TASK INSTRUCTIONS:
Copy exactly, beginning with the line holding "You are a GUI" and ending with the final line of the data beneath this task; copy nothing else, and leave out every picture.

Stored items from a collection:
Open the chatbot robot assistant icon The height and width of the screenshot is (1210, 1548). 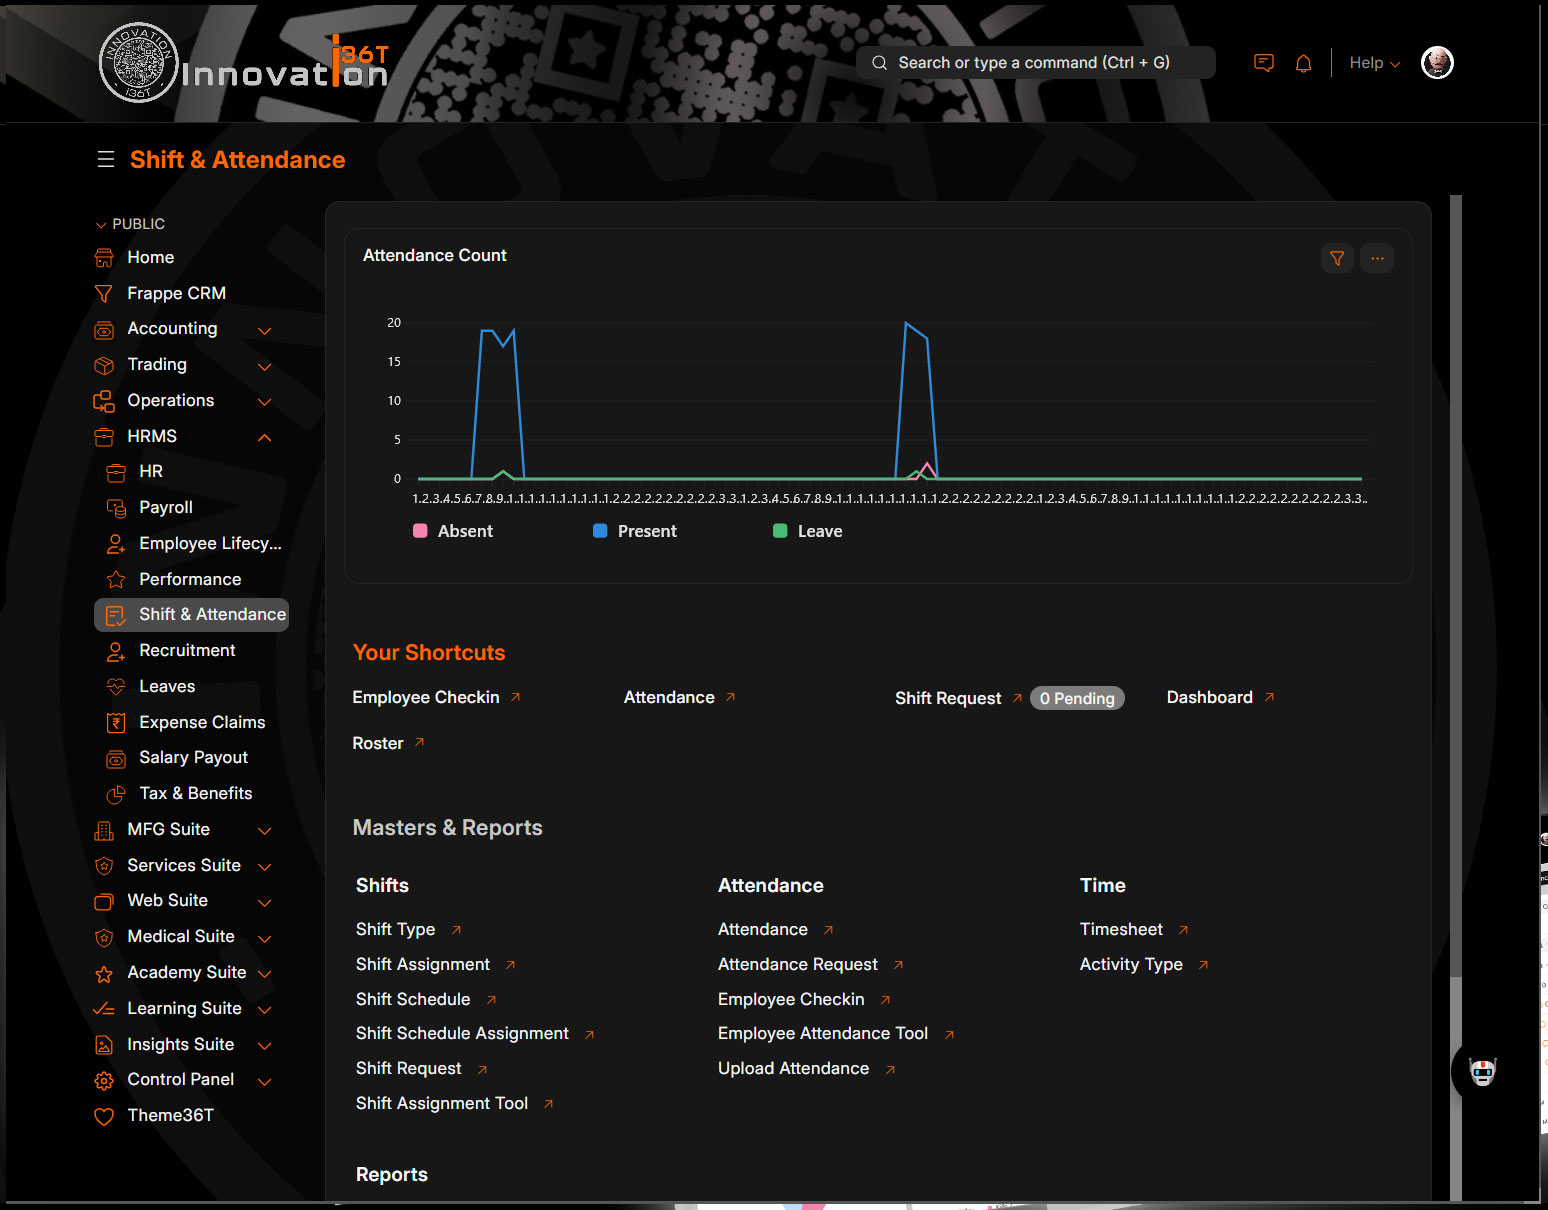[x=1482, y=1072]
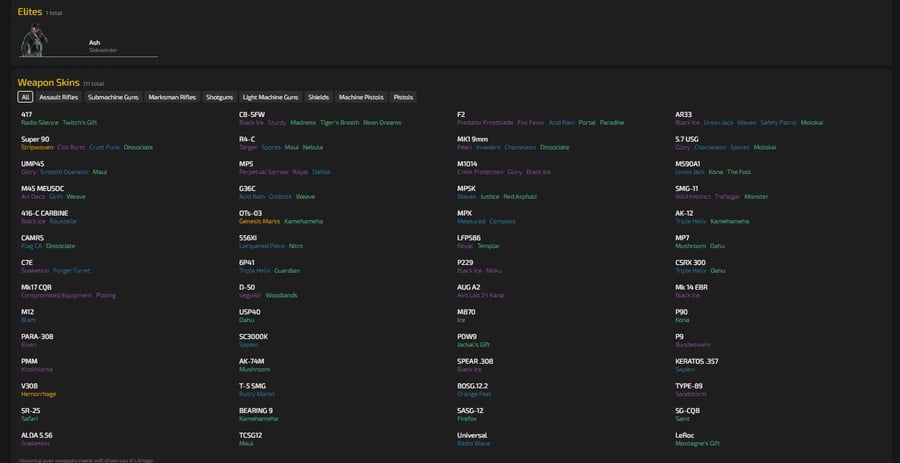Screen dimensions: 900x463
Task: Open Genesis Marks skin under OTs-03
Action: click(x=259, y=220)
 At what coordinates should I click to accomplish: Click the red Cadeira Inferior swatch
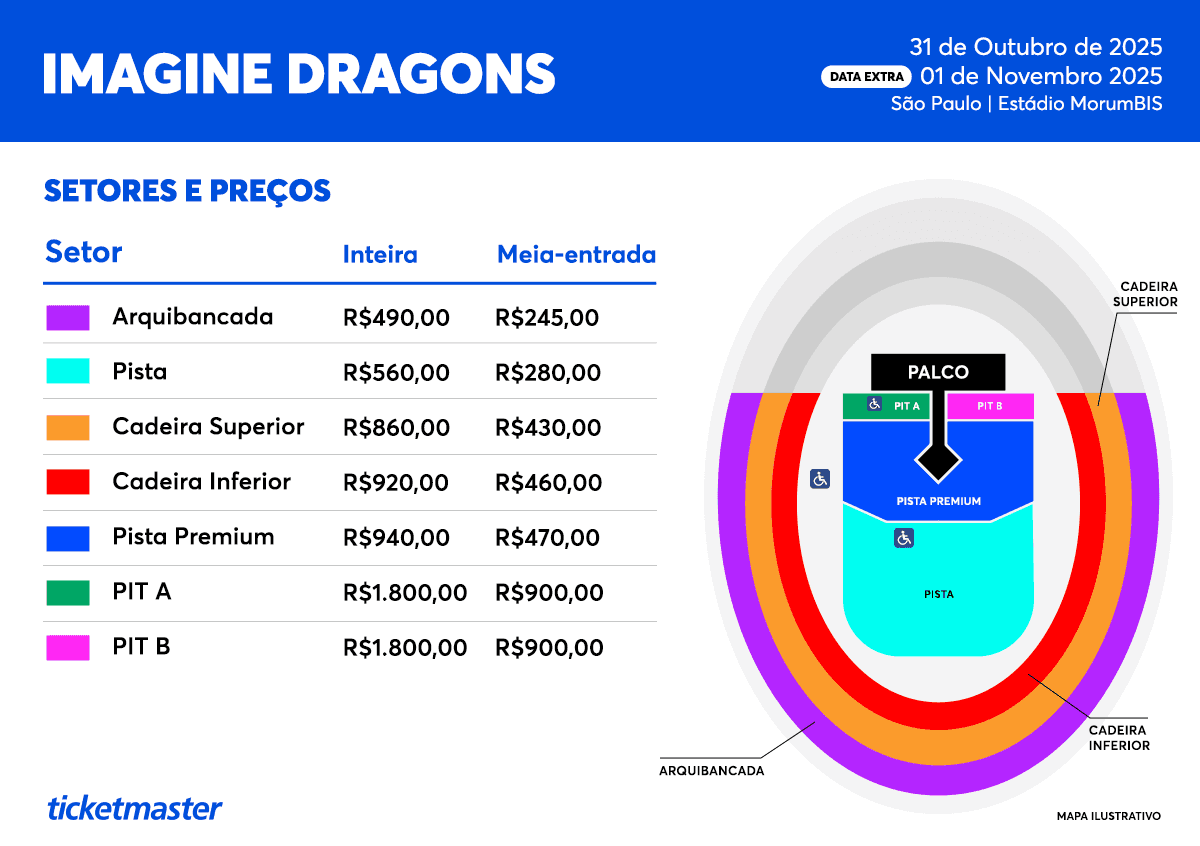coord(68,482)
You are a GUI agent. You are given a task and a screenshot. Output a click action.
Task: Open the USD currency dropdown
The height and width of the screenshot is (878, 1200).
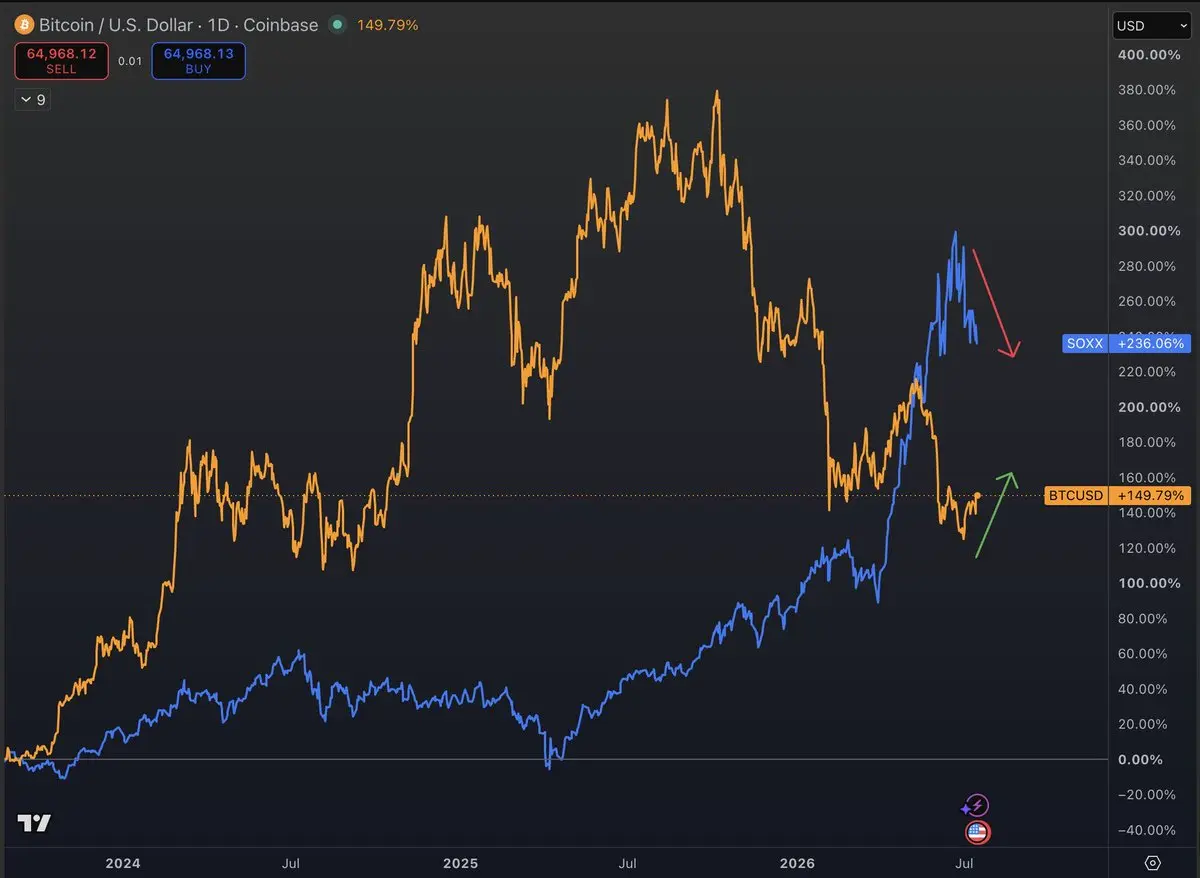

RESULT OF THIS EXERCISE:
You are a GUI agent. You are given a task and a screenshot. Output a click action.
Task: Open the USD currency dropdown
The height and width of the screenshot is (878, 1200).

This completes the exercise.